Em um ano, o grupo de atendimento ao pré-natal, parto e pós-parto, movimentou o sistema obstétrico e já atendeu a mais de 270 mulheres. Modelo mostra que é possível proporcionar parto respeitoso e reduzir as taxas de cesárea

O Brasil está entre os países com as mais altas taxas de cesariana no mundo — 56% em 2017. Em paralelo, a mortalidade materna está crescendo — cerca de 8% de 2012 a 2017. Diante disso, a pergunta é: o que precisa ser feito para reverter essas estatísticas? A solução é clara: um pré-natal de qualidade e um parto seguro e com respeito.

Embora na teoria, pareça “fácil falar”, a realidade é mais complexa. Ainda assim, já existem iniciativas que comprovam que, na prática, também não é tão difícil assim. Quer um exemplo? Desde o nascimento do primeiro bebê, no dia 14 de julho de 2018, o Coletivo Nascer — um grupo transdisciplinar de atendimento ao pré-natal, parto e pós-parto humanizado na cidade de São Paulo — já realizou outros 270 partos. “Hoje, estamos com 180 mulheres no pré-natal e uma projeção de 500 partos no segundo ano, cerca de 40 a 50 por mês”, comemora Ana Cristina Duarte, coordenadora do programa.

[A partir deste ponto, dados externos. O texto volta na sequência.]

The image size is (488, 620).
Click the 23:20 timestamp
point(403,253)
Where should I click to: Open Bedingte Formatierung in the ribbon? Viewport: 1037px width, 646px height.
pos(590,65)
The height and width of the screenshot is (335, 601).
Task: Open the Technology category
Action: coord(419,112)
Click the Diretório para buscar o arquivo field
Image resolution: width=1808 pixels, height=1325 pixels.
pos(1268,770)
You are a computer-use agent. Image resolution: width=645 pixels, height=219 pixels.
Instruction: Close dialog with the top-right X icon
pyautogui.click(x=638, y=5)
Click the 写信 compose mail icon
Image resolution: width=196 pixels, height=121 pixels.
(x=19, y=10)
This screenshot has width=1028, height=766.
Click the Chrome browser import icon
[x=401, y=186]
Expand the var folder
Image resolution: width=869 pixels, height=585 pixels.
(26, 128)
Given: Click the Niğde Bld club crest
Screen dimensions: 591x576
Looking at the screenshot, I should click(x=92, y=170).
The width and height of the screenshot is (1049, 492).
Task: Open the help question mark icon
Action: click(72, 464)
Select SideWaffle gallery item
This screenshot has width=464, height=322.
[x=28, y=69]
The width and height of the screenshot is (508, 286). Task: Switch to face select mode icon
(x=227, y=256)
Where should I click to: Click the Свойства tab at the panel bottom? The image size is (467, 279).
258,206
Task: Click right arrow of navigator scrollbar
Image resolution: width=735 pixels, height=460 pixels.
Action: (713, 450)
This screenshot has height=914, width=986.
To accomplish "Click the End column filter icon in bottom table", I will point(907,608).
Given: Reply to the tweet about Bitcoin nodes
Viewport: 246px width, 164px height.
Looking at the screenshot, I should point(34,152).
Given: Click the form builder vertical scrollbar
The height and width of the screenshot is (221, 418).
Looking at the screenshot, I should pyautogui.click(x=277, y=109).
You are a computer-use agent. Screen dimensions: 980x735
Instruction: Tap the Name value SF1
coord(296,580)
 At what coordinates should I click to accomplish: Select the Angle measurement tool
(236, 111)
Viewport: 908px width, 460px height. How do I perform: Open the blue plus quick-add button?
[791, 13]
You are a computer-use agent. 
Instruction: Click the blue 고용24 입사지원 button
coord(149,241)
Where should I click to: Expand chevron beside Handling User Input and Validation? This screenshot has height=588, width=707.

A quantidade de nascimentos e as perspectivas positivas são resultado de trabalho árduo, mas, principalmente, no foco em um parto humanizado. Mas afinal, o que é isso? Enquanto diversas maternidades “vendem” partos que se dizem humanizados — com maior contato entre mãe e bebê, incentivo à amamentação, entre outras práticas —, Ana Cristina afirma que é preciso ir muito além. “Humanizar o parto é humanizar o processo, que começa no pré-natal e tem toda a questão de estímulos para que esse bebê venha de parto normal”, explica.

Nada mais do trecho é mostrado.